**Text shown**
Phantoms walk a tightrope on the invisible boundaries of the telecommunication matrix. Voices fade in and out, escaping from battery driven cellular phone conversations, only to be linked into the new party lines – a kind of uninvited techno-seance. Non-functional "interstitial" spaces of deconstructivist buildings are vector holding-pens for the lost souls of past-claimed territories – literal dead-ends. Inhabitancy is secondary to the allure of the camera – buildings built to be documented making them hyper-real; it is architecture that makes itself. Light and form trapped between the dead space and the moving; occasionally defined by the unexpected … an image or a suggested narrative.

I cast my net by using a video 8 camera as a psychographic instrument in the Wexner Center for the Arts, at Ohio State University, designed by the architect Peter Eisenman. This mediated experience of going into every darkened nook and cranny, walking up ramps, encountering dead-ends, and framing his materials of metal, wood, glass, and stone which crisscross into right angles, led me to discover Eisenman's theory of the state of in-betweenness.
LED (light emitting diode) electronic signboards fluctuate between being the hawker and the soothsayer. Digital data runs in an accelerated bandwidth, functioning as an interface between the unconscious and the conscious states; not necessarily read, but as a visual continuum. Who is the author of these messages? Does it matter? Simulated music is omnipresent, piped into elevators, lobbies, rest rooms, and the workplace. Is the augmentation of visual and aural media to function as interference or the architect's attempt to create architecture as hyper-text?

Mirrors and glass windows will soon follow the fate of the typewriter, as liquid crystal screens are imagined to pivot and present HDTV fantasies of landscape and pleasure; in theory, for synaesthetic rationales, but most likely realized with commercial impetus. And what about our own reflections once the reflective surfaces are all replaced? It is the vampire curse – our images are no longer reflected but digitally captured by the camera and stored in the daily records of the building's life.
The building had the most advanced surveillance system that / had ever witnessed. Realizing that the Wexner did not own an art collection, I inquired why such an elaborate system was in place. I was informed that it was superintendence of the building, which at the time was empty.
Visibility becomes a trap – to exist is to be scanned – better to be a blur in between the scan-lines, than never scanned at all. We are the phantoms – our afterimages mark our passage. For the fun of it, the faces of celebrities or ethnic types are digitally superimposed into one common being, appearing in fleeting moments on the big screen. This common being is the dream inhabiter of the new architecture. Do the buildings exist for us? We are "in" it, but like in the cinema, we see the buildings move like we see the pictures moving. These buildings are hybrid mechanisms where the technical engineer is the director; the architect, the producer; and the inhabiter, the editor.
Cinematic references abound as I experienced the architecture – Last Year at Marienbad, The Shining, The Haunting, the films of Peter Greenaway and Chris Marker, to name a few. Thinking about video I could only imagine it being used as a holographic experience within this context – personages appearing and disappearing in the empty spaces and wedges. To have greater understanding of whom these persons might be, I turned to the writings of Eisenman for clues. I asked him to make a selection of his writings, which he did (see references). The clues were all there.

**Given instruction A**
Retype the part of the essay on the Wexner Center that begins at the words "Phantoms walk a" and stops after "a suggested narrative.".
**Given instruction B**
Echo the entries exactly, starting at the line that has "Expand the Screenshot dropdown" and continuing through the last of the entries, with any pictures omitted.
The entries that follow the essay have no connection to it.

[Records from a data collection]
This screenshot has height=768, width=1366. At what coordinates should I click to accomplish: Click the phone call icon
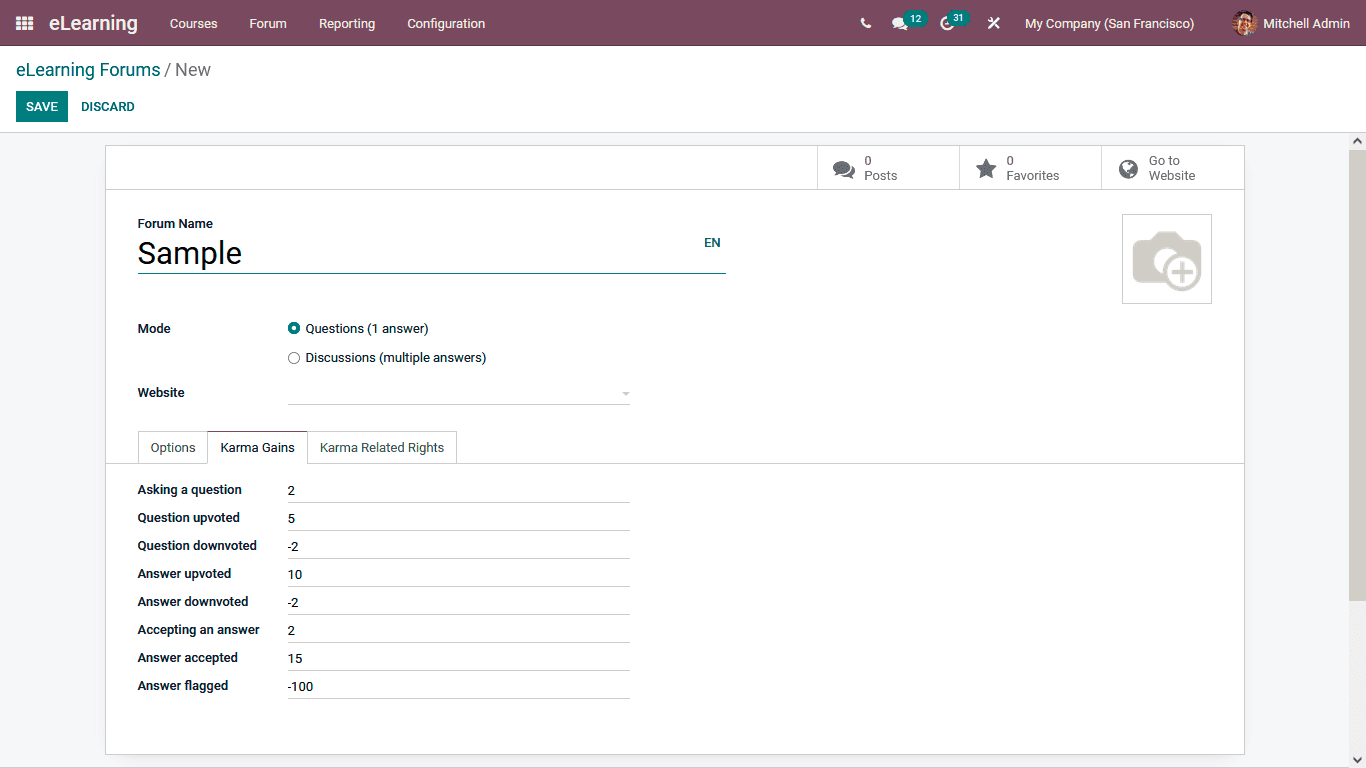(x=865, y=23)
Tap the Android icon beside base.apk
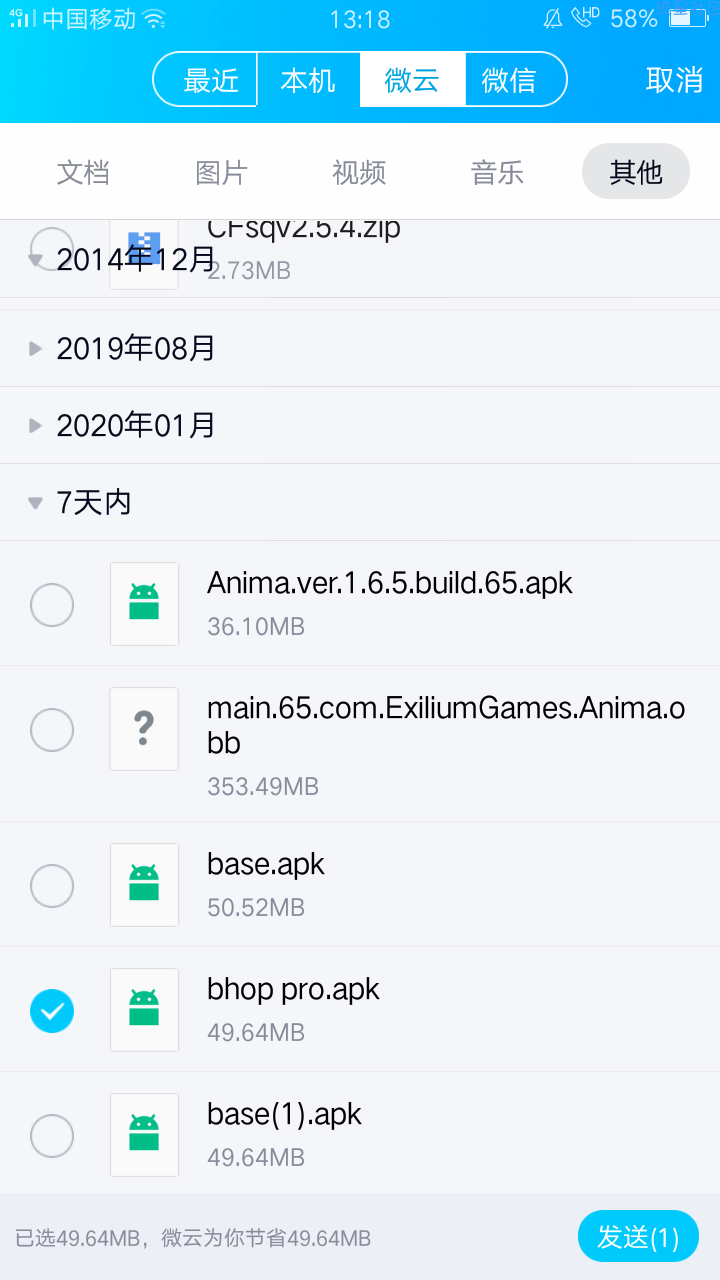 point(144,885)
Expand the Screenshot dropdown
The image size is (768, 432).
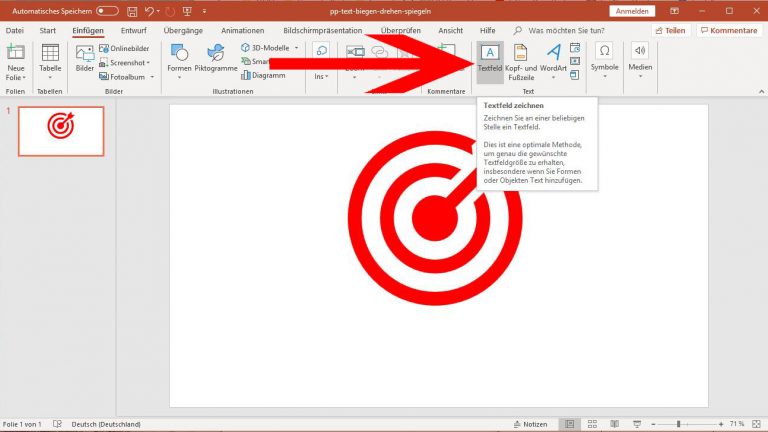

**Exercise result A**
Phantoms walk a tightrope on the invisible boundaries of the telecommunication matrix. Voices fade in and out, escaping from battery driven cellular phone conversations, only to be linked into the new party lines – a kind of uninvited techno-seance. Non-functional "interstitial" spaces of deconstructivist buildings are vector holding-pens for the lost souls of past-claimed territories – literal dead-ends. Inhabitancy is secondary to the allure of the camera – buildings built to be documented making them hyper-real; it is architecture that makes itself. Light and form trapped between the dead space and the moving; occasionally defined by the unexpected … an image or a suggested narrative.

**Exercise result B**
Expand the Screenshot dropdown
The image size is (768, 432).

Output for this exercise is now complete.